### [OBJECTIVES]
A) Answer these about the passage on private information retrieval, one line each:
(i) What trivial solution does it describe for a user who wants a single record?
(ii) In what year did Chor et al. come up with PIR schemes for replicated databases?
(iii) What example of a computationally hard problem does it give?
B) According to the passage on private information retrieval, why are the PIR schemes it discusses often called "information theoretic"? Answer in one to three sentences.
C) Write a continuation of the passage on private information retrieval, starting after its final sentence.

### [EXTRACT TO READ]
=====

Private information retrieval (PIR) schemes are cryptographic protocols designed to safeguard the privacy of database users. They allow clients to retrieve records from public databases while completely hiding the identity of the retrieved records from database owners. The possibility of retrieving database records without revealing their identities to the owner of the database may seem beyond hope. Note, however, that a trivial solution is available: When users want a single record, they can ask for a copy of the whole database. This solution involves enormous communication overhead and is likely to be unacceptable. It turns out⁷ that for users who want to keep their privacy fully protected (in the “information-theoretic” sense), this trivial solution is optimal.

Fortunately, the negative result applies only to databases stored on a single server, rather than those replicated across several servers. In 1995, Chor et al.⁷ came up with PIR schemes that enable private retrieval of records from replicated databases, with a non-trivially small amount of communication. In such protocols, users query each server holding the database. The protocol ensures that each individual server (by observing only the query it receives) gets no information about the identity of the items of user interest. Chor et al’s seminal paper⁷ triggered an important and extensive body of follow-up work.^{1, 3, 4, 8, 12, 18, 21, 23, 24}

Computational PIR. PIR schemes discussed here are often called “information theoretic” because they provide an absolute guarantee that each server participating in protocol execution gets no information about what users are after. PIR has also been studied in a computational setting.^{6, 10, 15, 16} Computational PIR schemes are similar to their information-theoretic counterparts but provide a weaker guarantee. Specifically, they ensure only that a server cannot get any information about user intent unless it solves a certain computationally hard problem (such as factoring a large random integer). Providing privacy or security guarantees based on computational hardness assumptions is common in modern cryptography. In contrast to information-theoretic PIR schemes, computational PIR protocols with low communication overhead exist (under standard assumptions), even when a database is stored on a single server (see the figure here). However, for typical real-life parameters, known computational protocols are less efficient than known information-theoretic ones.

=====

### [GIVEN INFORMATION]
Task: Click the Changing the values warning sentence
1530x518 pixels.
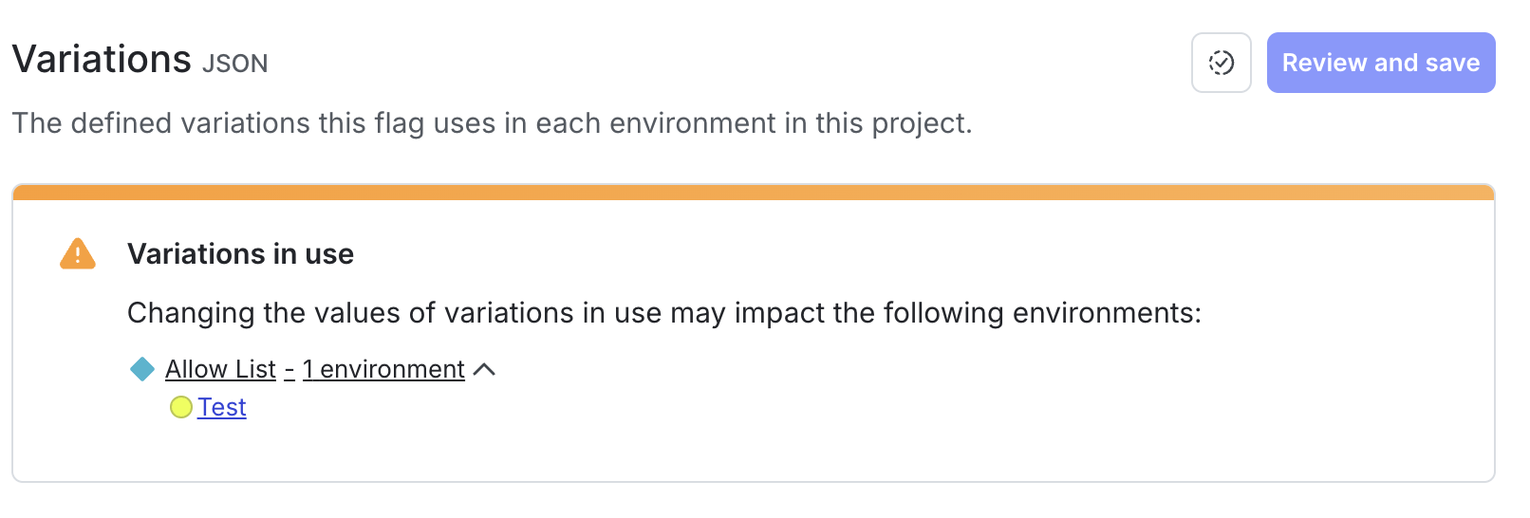Action: tap(663, 313)
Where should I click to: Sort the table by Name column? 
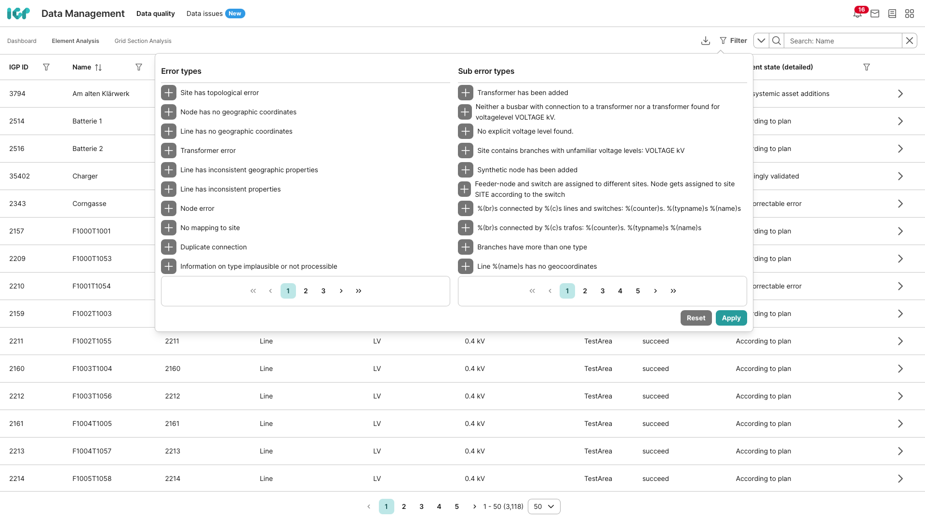pyautogui.click(x=98, y=68)
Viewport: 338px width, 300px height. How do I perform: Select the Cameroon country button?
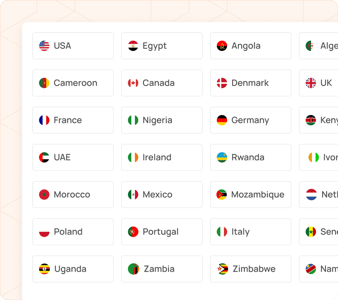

=====

### [OUTPUTS]
A)
(i) The user asks for a copy of the whole database.
(ii) 1995.
(iii) Factoring a large random integer.

B) They are called "information theoretic" because they give an absolute guarantee that each server taking part in the protocol gets no information about what users are after.

C)
Locally decodable codes. PIR schemes are intimately related to a special class of error-correcting codes called “locally decodable codes,” or LDCs, that, on their own, are objects of interest. All recent constructions of information-theoretic PIR schemes work by first constructing LDCs, then converting them to PIRs.

Error-correcting codes help ensure reliable transmission of information over noisy channels, as well as reliable storage of information on a medium that may be partially corrupted over time or whose reading device is subject to errors. Such codes allow one to add redundancy, or bit strings, to messages, encoding them into longer bit strings, called “codewords,” in a way that the message can still be recovered even if a certain fraction of the codeword bits are corrupted. In typical applications of error-correcting codes the message is first partitioned into small blocks, each of which is then encoded separately. This encoding strategy allows efficient random-access retrieval of the information, since one must decode only the portion of data in which one is interested. Unfortunately, this strategy yields poor noise resilience, since, when even a single block (out of possibly tens of thousands) is completely corrupted, some information is lost. In view of this limitation it would seem preferable to encode the whole message into a single codeword of an error-correcting code. Such a solution improves the robustness to noise but is hardly satisfactory, since one needs to look at the whole codeword in order to recover any particular bit of the message (at least when using classical error-correcting codes). Such decoding complexity is prohibitive for today’s massive data sets.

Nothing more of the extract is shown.